I needed a new freeview box for my TiVo, as my old one died, and wasn't very good (slow and unreliable to change channels on IR blaster and sound drop-outs). After extensive research here and on the web I went for the "Technika Advanced Set Top Box STB9007 LE Eco" from Tesco:
http://direct.tesco.com/q/R.200-4360.aspx

It seems particularly good, so I thought I'd post this to help anyone else looking for a good STB. The reason I feel it stands out:

- the box is tiny, due to the PSU being external and integrated with the plug.

- it should avoid overheating problems, due to the main heat source, the PSU, being externalised.

- it claims low power consumption.

- it changes channel very quickly. TiVo IR blaster fast setting seems to work reliably (on TiVo code 88881, I think.)

- according to a previous poster it does not suffer sound drop-outs.

- it's available new now and cheaply (35 quid on the web, but I got mine in shop for 25 quid). Looks like it might be end of line, so may not be available much longer.

Apparently it is a rebadged Tvonics MDR-200.
Hope this info is helpful to others.


----------



## RichardJH (Oct 7, 2002)

Previously mentioned http://www.tivocommunity.com/tivo-vb/showthread.php?t=384668
post no 80

It was then £29.97 but is now £24.97 and I found that out yesterday when I had to take mine back because of a failed power supply. Got it exchanged for a new one complete with a new 1 year warranty and a £5 refund.

I agree a very good and small box. No idea why the power supply failed.

I don't think it is being made end of line as Sunbury Tescos have a shelf full of them and they are in the latest Tesco direct cataloque


----------



## IainJH (Mar 27, 2002)

Hi - a quick question, have you found a way to turn off the red button services (MHEG??) on this freeview box? I need another freeview box for the 2nd tivo... that would be perfect.

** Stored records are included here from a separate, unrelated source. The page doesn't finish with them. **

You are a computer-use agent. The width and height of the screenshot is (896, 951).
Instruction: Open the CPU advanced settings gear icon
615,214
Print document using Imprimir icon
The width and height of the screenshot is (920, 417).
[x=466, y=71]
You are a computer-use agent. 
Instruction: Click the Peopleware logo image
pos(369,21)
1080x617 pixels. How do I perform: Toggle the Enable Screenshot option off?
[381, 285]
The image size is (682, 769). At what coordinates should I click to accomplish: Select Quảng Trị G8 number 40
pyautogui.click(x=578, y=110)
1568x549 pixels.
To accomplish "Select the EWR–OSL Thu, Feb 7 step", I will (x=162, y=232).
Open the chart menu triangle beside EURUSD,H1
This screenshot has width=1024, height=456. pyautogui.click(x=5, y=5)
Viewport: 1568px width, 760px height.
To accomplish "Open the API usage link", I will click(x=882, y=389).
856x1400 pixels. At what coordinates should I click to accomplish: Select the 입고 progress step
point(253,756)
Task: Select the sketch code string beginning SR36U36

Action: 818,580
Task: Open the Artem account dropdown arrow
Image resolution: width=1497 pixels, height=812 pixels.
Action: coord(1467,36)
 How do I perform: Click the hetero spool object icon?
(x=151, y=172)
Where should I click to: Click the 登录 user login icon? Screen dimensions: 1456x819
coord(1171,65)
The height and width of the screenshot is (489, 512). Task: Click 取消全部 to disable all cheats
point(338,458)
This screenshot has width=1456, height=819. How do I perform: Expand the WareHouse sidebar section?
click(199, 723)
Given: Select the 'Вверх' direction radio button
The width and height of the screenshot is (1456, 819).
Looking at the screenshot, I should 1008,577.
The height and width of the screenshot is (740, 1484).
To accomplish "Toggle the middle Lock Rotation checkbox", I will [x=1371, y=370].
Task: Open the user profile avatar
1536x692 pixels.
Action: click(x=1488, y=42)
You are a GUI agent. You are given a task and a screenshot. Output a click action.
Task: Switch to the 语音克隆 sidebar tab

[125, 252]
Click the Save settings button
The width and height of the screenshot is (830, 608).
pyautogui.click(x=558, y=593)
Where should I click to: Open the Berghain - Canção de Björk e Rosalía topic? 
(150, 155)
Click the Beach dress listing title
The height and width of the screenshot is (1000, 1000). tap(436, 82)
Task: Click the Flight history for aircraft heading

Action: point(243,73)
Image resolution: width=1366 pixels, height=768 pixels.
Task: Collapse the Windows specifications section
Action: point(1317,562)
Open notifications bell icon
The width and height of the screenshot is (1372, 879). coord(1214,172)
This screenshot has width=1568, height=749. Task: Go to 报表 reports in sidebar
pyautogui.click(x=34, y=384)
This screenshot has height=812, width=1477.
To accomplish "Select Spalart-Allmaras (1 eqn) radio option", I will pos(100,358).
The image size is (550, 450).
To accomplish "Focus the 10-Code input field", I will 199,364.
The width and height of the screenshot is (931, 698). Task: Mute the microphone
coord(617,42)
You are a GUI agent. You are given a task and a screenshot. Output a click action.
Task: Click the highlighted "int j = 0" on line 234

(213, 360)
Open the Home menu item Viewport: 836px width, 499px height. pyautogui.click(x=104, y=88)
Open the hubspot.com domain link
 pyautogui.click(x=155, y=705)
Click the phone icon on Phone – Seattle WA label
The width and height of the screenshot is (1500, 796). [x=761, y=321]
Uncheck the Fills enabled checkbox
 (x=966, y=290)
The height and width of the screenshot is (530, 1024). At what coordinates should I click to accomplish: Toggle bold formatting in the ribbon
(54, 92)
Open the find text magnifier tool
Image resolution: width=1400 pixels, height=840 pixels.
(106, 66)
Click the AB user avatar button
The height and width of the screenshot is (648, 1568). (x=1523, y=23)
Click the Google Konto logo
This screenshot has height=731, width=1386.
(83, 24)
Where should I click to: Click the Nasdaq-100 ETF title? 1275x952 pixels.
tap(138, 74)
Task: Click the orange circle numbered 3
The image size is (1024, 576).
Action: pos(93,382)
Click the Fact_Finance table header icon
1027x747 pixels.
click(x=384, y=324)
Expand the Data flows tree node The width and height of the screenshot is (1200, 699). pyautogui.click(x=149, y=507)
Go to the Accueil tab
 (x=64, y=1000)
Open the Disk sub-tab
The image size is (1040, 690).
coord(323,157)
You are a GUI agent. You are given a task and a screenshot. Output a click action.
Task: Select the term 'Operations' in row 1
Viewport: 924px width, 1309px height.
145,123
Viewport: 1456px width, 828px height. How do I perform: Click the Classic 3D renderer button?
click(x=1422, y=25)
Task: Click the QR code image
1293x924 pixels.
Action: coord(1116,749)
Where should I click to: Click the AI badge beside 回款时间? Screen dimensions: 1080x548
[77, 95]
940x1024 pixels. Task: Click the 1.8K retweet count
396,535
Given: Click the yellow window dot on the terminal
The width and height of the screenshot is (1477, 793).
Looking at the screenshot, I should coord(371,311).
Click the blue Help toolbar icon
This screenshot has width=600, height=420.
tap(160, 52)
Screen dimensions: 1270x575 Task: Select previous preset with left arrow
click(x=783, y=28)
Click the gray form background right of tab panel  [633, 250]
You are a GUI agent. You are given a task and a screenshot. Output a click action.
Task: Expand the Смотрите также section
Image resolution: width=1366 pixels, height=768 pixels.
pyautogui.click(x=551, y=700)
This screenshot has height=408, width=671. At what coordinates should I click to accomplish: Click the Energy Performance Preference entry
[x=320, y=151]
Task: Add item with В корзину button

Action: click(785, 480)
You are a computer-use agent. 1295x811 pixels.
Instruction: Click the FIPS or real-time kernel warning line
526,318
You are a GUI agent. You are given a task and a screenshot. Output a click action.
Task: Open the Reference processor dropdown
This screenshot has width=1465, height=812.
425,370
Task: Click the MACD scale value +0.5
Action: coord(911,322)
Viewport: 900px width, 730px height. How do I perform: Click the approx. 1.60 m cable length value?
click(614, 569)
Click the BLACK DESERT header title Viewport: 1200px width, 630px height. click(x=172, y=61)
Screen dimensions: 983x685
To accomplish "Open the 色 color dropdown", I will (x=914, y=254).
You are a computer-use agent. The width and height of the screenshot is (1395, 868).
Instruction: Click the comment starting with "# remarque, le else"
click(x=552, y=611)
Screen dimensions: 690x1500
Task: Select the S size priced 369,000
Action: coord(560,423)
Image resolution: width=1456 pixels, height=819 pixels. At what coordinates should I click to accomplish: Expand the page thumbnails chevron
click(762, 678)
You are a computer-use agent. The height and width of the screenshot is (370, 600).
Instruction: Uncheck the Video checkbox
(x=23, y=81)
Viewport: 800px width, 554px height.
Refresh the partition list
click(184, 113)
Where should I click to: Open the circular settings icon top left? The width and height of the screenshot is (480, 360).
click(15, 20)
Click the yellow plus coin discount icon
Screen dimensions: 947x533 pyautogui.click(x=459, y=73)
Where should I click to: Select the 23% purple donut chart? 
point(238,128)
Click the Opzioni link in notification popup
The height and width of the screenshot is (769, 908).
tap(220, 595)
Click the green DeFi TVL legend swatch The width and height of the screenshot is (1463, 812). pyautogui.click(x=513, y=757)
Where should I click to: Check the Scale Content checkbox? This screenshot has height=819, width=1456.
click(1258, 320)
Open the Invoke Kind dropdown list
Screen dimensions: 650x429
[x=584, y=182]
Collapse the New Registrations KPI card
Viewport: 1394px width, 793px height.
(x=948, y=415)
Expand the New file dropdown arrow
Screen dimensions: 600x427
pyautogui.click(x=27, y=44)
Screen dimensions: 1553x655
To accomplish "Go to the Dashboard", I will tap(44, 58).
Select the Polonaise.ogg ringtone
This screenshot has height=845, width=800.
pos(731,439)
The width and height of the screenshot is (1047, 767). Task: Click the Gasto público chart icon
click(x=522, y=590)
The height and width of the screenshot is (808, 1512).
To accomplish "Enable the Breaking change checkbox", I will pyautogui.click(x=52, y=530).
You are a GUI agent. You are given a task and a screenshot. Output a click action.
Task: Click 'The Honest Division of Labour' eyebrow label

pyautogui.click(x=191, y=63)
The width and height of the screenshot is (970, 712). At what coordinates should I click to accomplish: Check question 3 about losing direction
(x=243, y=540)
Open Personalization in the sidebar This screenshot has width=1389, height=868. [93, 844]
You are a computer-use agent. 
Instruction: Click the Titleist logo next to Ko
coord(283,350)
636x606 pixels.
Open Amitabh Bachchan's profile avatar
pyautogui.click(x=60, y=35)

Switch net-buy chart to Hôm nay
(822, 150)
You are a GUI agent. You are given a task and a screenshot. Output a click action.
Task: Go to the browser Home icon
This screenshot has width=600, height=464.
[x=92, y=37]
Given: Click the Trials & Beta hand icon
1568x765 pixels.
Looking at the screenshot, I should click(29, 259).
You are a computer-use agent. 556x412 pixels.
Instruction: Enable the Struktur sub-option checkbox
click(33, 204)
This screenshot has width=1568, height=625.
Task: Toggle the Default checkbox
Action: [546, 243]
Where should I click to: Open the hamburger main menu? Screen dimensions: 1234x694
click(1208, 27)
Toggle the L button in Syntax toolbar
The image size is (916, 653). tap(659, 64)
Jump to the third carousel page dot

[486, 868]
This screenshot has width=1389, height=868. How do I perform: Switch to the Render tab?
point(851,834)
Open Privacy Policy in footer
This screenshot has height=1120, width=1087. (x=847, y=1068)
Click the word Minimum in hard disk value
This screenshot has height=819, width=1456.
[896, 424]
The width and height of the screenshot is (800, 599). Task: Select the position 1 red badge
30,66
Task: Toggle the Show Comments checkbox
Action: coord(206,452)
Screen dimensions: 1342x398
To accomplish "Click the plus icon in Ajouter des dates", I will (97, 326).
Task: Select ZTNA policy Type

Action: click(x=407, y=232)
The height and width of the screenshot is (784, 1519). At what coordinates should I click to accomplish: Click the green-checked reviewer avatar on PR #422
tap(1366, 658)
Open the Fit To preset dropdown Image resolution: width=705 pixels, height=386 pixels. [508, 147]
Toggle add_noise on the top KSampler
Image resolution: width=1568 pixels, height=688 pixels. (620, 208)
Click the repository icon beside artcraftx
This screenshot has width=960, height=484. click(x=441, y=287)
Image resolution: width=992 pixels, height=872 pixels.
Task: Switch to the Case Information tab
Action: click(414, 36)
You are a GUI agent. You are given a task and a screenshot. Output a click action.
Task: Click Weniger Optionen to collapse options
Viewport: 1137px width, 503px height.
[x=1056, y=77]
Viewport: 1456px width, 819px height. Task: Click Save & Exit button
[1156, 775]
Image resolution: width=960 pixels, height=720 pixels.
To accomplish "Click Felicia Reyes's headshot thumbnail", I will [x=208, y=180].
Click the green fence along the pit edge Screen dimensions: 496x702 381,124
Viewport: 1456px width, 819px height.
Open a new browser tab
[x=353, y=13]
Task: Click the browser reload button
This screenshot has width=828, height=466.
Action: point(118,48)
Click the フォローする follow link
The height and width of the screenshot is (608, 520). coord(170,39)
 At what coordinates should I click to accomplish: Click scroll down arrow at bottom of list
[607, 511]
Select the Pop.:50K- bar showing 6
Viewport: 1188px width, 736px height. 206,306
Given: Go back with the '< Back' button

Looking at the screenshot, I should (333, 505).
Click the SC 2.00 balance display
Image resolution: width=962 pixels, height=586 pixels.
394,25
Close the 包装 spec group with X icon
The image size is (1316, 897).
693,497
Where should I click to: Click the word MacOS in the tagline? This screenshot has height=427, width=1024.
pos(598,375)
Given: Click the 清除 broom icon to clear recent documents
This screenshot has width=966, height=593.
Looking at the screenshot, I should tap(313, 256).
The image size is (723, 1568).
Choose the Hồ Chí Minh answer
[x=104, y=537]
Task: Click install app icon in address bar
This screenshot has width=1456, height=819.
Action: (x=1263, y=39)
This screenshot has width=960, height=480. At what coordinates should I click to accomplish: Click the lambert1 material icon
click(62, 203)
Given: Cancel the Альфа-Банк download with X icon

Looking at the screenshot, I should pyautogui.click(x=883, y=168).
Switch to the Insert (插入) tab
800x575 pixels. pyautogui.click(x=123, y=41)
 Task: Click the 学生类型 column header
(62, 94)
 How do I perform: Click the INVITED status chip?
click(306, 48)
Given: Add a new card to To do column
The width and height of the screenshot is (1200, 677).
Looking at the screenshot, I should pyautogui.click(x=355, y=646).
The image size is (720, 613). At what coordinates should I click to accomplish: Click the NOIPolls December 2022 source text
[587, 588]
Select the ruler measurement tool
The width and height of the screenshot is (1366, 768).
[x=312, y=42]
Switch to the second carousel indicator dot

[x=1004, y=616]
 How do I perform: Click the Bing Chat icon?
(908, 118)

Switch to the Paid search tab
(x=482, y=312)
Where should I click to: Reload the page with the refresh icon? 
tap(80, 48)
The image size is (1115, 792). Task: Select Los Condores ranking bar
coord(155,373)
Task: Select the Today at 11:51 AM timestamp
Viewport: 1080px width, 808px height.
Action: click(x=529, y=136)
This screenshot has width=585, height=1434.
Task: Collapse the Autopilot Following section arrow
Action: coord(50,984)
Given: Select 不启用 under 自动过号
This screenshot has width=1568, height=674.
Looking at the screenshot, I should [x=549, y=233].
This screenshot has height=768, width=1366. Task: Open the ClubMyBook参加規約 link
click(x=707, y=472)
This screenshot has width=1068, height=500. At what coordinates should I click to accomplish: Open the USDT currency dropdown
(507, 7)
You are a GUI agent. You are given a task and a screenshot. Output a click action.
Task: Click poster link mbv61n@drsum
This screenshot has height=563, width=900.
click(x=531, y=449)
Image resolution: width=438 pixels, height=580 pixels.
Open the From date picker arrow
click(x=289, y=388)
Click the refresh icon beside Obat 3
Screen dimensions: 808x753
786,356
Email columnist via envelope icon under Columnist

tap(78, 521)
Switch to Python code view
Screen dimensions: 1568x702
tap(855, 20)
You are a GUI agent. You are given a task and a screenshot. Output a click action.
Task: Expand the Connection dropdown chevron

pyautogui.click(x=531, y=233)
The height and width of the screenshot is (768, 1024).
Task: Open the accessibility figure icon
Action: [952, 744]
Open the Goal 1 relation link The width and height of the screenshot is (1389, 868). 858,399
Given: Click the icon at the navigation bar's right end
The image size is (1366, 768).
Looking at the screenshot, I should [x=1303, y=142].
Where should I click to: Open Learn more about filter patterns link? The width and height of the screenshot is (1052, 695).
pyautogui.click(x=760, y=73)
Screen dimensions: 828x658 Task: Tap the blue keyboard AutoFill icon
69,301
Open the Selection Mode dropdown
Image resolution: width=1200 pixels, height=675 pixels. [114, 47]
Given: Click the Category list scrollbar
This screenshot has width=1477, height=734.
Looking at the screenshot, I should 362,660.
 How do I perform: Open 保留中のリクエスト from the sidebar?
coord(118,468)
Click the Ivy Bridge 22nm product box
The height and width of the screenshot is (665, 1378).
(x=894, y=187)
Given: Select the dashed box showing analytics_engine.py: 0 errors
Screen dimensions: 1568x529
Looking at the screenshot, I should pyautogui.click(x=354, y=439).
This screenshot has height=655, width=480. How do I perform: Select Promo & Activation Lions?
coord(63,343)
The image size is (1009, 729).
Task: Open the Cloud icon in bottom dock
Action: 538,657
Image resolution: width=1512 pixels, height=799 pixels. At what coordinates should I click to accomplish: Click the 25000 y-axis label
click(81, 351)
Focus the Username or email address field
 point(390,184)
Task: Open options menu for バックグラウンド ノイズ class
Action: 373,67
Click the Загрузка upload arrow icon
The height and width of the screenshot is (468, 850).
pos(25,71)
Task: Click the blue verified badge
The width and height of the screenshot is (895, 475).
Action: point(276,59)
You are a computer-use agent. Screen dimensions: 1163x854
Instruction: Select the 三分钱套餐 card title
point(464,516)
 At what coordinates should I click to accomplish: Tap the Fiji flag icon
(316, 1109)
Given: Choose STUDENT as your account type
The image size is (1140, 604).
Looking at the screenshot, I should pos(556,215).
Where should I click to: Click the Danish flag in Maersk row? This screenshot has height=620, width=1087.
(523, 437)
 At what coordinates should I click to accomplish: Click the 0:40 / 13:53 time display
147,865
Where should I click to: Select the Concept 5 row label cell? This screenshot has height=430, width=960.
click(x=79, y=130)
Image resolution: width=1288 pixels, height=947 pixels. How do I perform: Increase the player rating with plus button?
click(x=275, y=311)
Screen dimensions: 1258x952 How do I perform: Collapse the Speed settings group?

if not, anyone suggest an alternative where that red dot stuff can be switched off?

Cheers!


----------



## Automan (Oct 29, 2000)

Could IRBlast be used to send the green button IR to freeview boxes to remove the red dot?

Of course the IR code would be needed and does pressing green do anything at other times?

Else a freeview box which permits all interactive services to be switched off.

Automan.


----------



## RichardJH (Oct 7, 2002)

> have you found a way to turn off the red button services (MHEG??) on this freeview box?


NO

Following Automans post I just checked with my box which is being used by my 2nd Tivo that pressing the Green Button on the STB remote does get rid of the red dot so I guess something similar to IRBlast could be adapted.

My personal experience is that the only programme that I see it stay on screen is BBC News24


----------



## nickf (Oct 12, 2001)

Sorry to resurrect an old thread - but I just wondered if anyone had successfully got IRBlast to send the green button and so get rid of the red dot?

I have a Sony VTX-D800U, but am interested if anyone's got this working at all? (I did search the forums for "freeview green" but this was the only relevant thread.)


----------